**Passage shown:**
-*-*-

Bidirectional LSTM-CRF model for Sequence Tagging

A Tensorflow 2/Keras implementation of POS tagging task using Bidirectional Long Short Term Memory (denoted as BiLSTM) with Conditional Random Field on top of that BiLSTM layer (at the inference layer) to predict the most relevant POS tags. My work is not the first to apply a BI-LSTM-CRF model to NLP sequence tagging benchmark datasets but it might achieve State-Of-The-Art (or nearly) results on POS tagging, even with NER. Experimental results on the POS tagging corpus Penn Treebank (approximately 1 million tokens for Wall Street Journal) show that my model might achieve SOTA (reaching 98.93% accuracy at word level).

Training procedure

batch size: 256
learning rate: 0.001
number of epochs: 3
max length (the number of timesteps): 141
embedding size: 100
number of tags: 45
hidden BiLSTM layer: 1
hidden BiLSTM units: 100
recurrent dropout: 0.01

Experiments

Data

I test BI-LSTM-CRF networks on the Penn Treebank (POS tagging task), the table below shows the size of sentences, tokens and labels for training, validation and test sets respectively.

-*-*-

**Given information:**

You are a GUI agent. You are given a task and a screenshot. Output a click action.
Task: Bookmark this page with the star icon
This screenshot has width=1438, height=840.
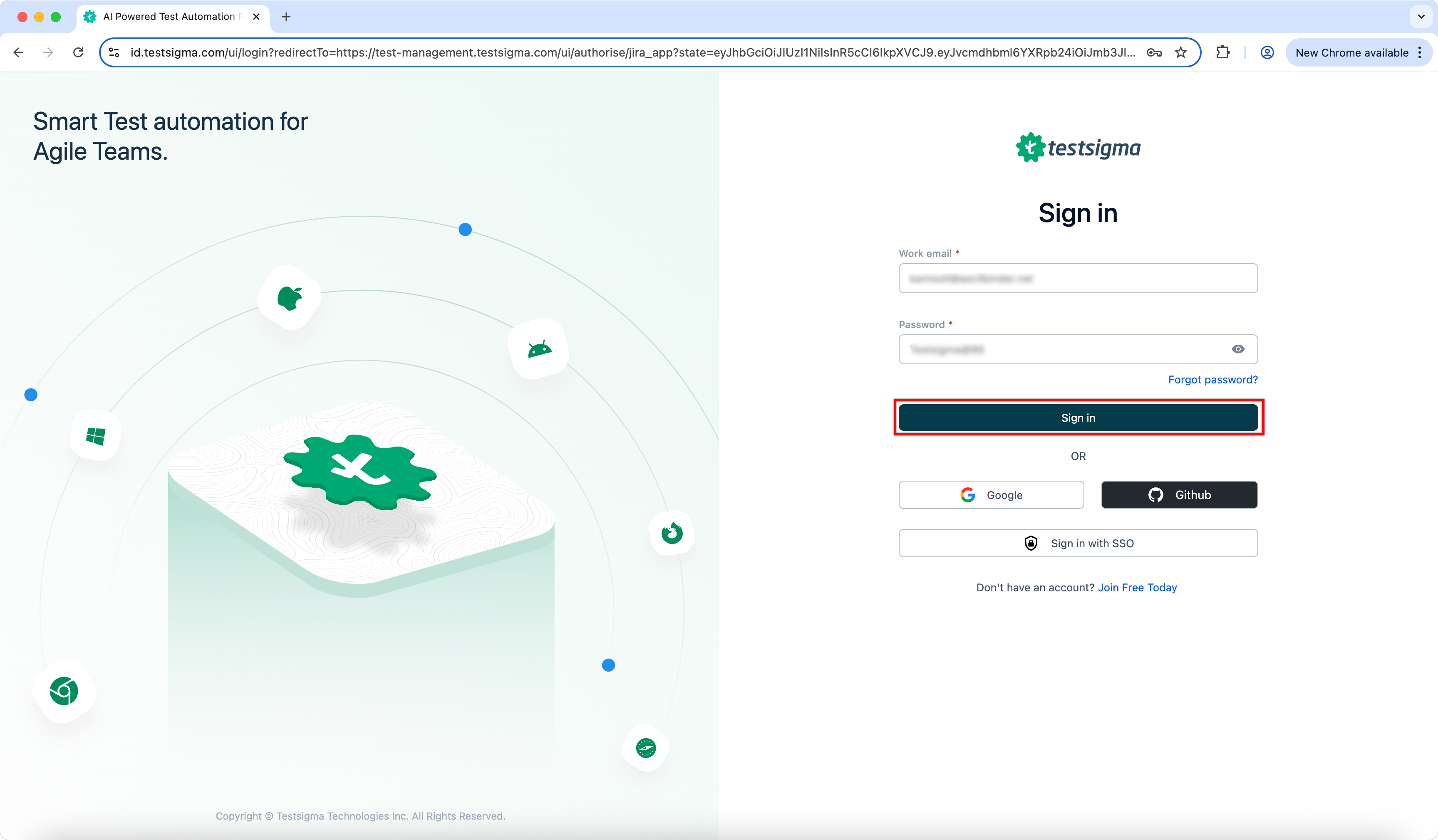1180,52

-*-*-

**Set tasks:**
**A.** For each statement about the BiLSTM-CRF text, answer yes or no and quote the words of the text that decide it: (i) training uses a batch size of 256; (ii) the model is trained for five epochs; (iii) the Penn Treebank corpus holds about a million tokens.
**B.** Repeat word for word the part of the BiLSTM-CRF text from "A Tensorflow 2/Keras" to "at word level).".
The data has no connection to the BiLSTM-CRF text.

**Task-by-task outputs:**
**A.**
(i) Yes: "batch size: 256"
(ii) No: "number of epochs: 3"
(iii) Yes: "approximately 1 million tokens for Wall Street Journal"

**B.**
A Tensorflow 2/Keras implementation of POS tagging task using Bidirectional Long Short Term Memory (denoted as BiLSTM) with Conditional Random Field on top of that BiLSTM layer (at the inference layer) to predict the most relevant POS tags. My work is not the first to apply a BI-LSTM-CRF model to NLP sequence tagging benchmark datasets but it might achieve State-Of-The-Art (or nearly) results on POS tagging, even with NER. Experimental results on the POS tagging corpus Penn Treebank (approximately 1 million tokens for Wall Street Journal) show that my model might achieve SOTA (reaching 98.93% accuracy at word level).